Ja tylko na sekundkę, powiadomić że nadal rozpakowana nie jestem ;-). Co do wywoływania to najszybciej 10 dni po terminie, termin mam na jutro :tak:
 
niekat - już pogodziłam się z decyzją choc miałam troche wątpliwości bo szkoda mi tylu juz lat i zżycia z grupą oraz tego ustalonego dnia i zajęć dodatkowych itp. (no i tych przedstawień z okazji Dnia Matki:-(). Gaba chodziła do pzredszkola łącznie 3 lata i 3 m-ce więc jest dość uspołeczniona a ż ejestem osobą, która nie siedzi z dźiećmi w domu tylko łazikuje po placach zabaw to i dużo mam spotykam, poznaję i odwiedzam i wzajemnie:-). Nie boje się o kontakt z rówiesnikikami bo będziemy zapraszać do siebie dzieci z mamusiami i na odwrót;-) (będę częściej piec ciasta:-)). Od najmłodszych lat :-D Gabi przez nasz dom przewinęło się mnóstwo dzieci bo mamy na osiedlu jedno z większych mieszkań no i ja byłąm na wychowawczym to i często małych gości mieliśmy. Ponad to Gabi chodzi 2x w tyg. na zajęcia z baletu, jest też harcówka, dowiem się od ilu lat są zapisy, od marca rusza nowa grupa nauki pływania dla 5-latków, w Centrum Kultury są przedstawienia dla dzieci a od września Gaba pójdzie do zerówki w szkole więc nie zdziczeje;-).

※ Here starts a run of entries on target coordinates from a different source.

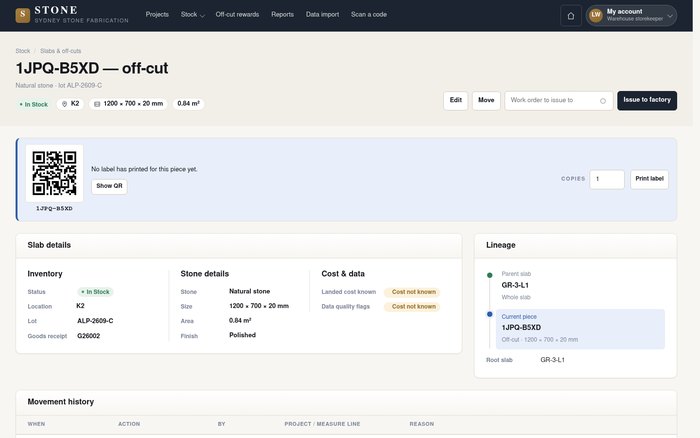The width and height of the screenshot is (700, 438).
Task: Click the Show QR button
Action: (109, 186)
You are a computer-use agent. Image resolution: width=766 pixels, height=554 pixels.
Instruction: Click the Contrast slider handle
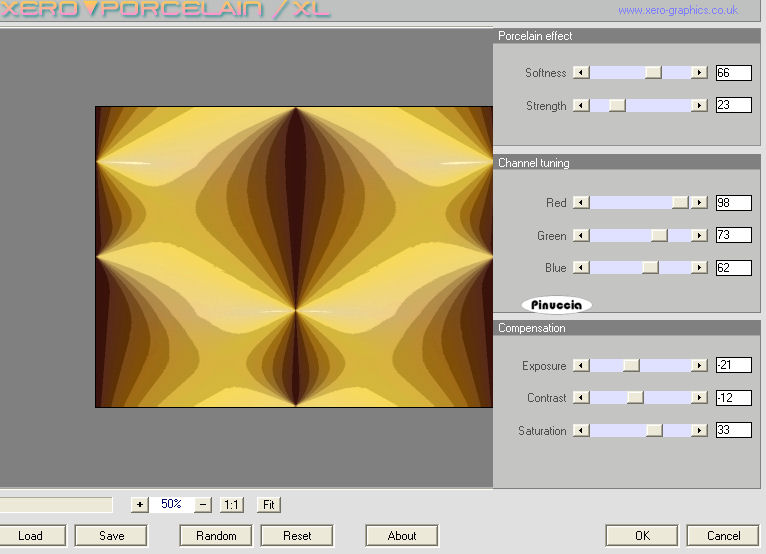pos(635,398)
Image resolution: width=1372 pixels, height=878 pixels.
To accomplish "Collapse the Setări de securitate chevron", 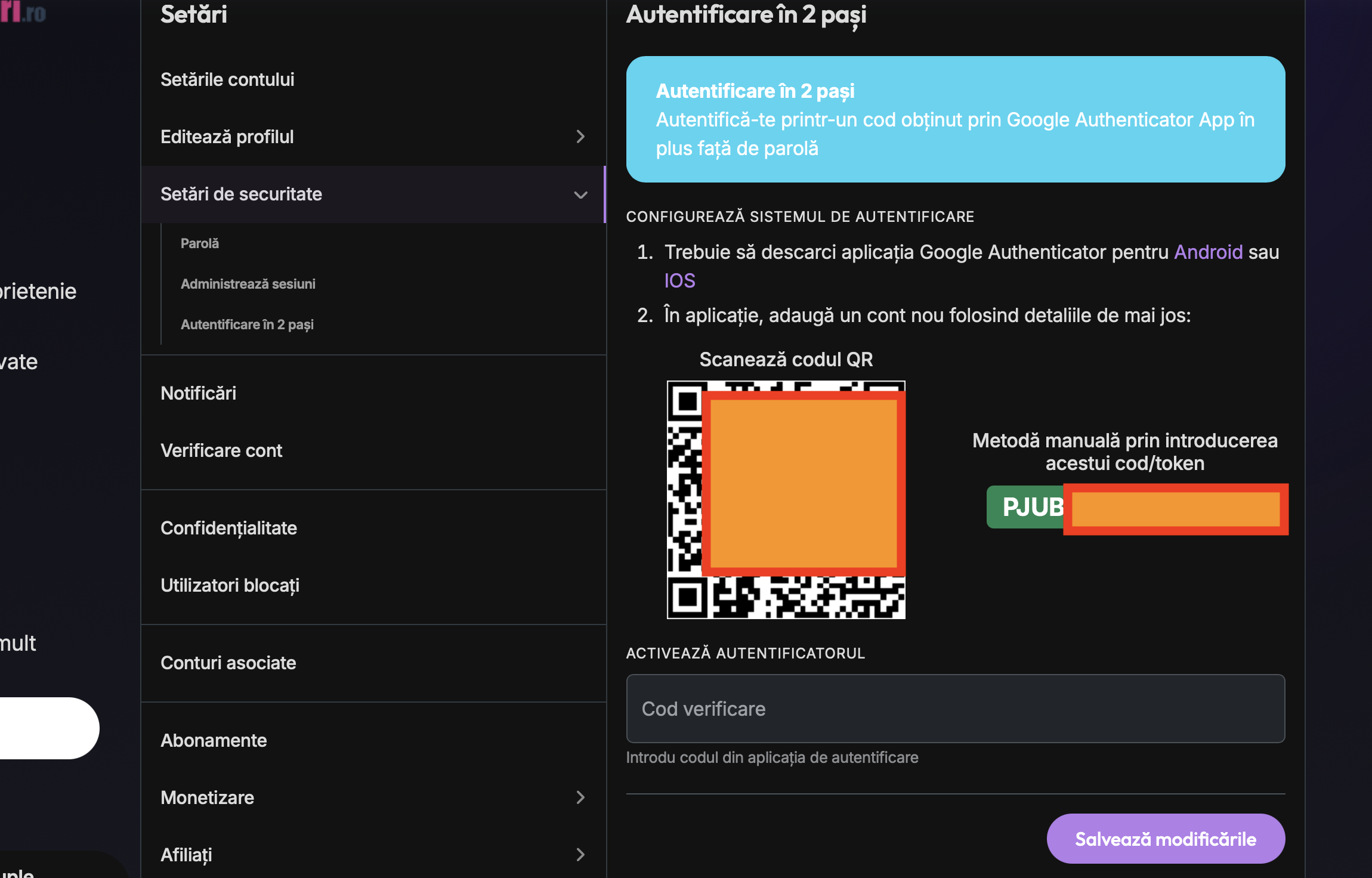I will click(x=580, y=194).

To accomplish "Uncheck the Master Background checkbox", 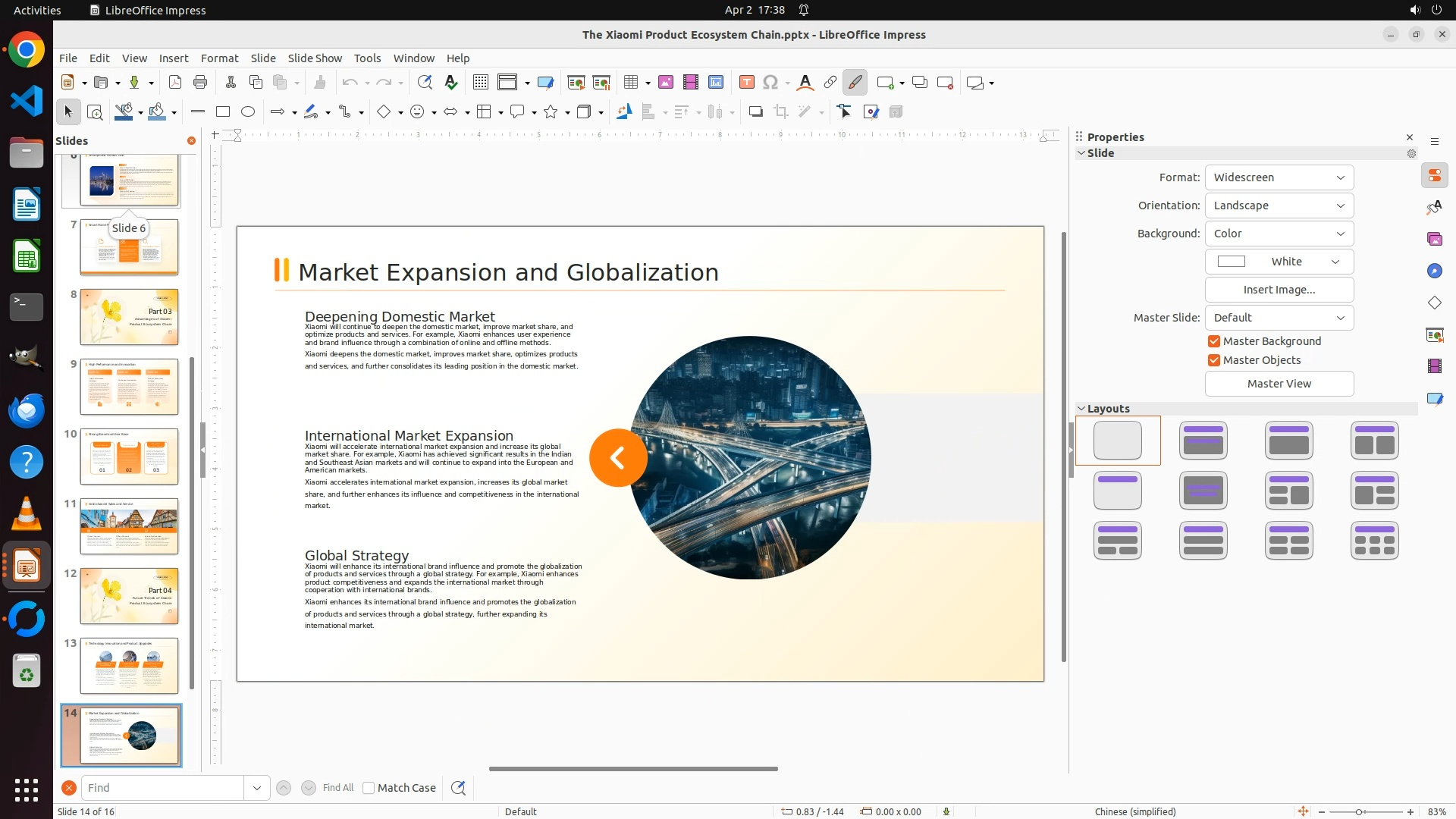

No i uświadomiłam sobie, że to ostatni czas na pobycie z Gabi przez większośćdnia bo za 2 lata szkoła obowiązkowo a i Małgosia pójdzie do żłobka jak skończy 2 latka (akurat jedna do 1 klasy, druga do złobka a ja do pracy na cały etat). Co do kasy to będzie skromnie ale miałam do wyboru albo zostać w domu i zajmowac sie dziewczynkami i dorabiać wieczorami albo wrócić na cały i nie widzieć córek przez 9h dziennie a najmłodszą oddać w obce ręce. No i wybrałam:-):-):-).
dorota - aktualizuj swój stan:tak:, trzymamy kciukasy:tak: i już nawet sie trochę nieciepliwimy w tym oczekiwaniu na Leniuszka (Mądrego bo gdzie będzie lepiej;-)).
 
reklama
agadaria - moja starsza córcia ma chwyt buldoga i czasem za mocno ściśnie w siostrzanym uścisku, to czasem huknie aby była ciszej (Gabi robi się niespokojna jak Małgosia płacze i woła abym dała jej cyca) albo bez ceregieli wyciąga spod łózka ale też umie skutecznie rozśmieszyć, zagadać i delikatnie przytulić, zależy od humoru, czym w danej chwili jest zaabsorbowana itp.Po prostu normalnie:-):-):-).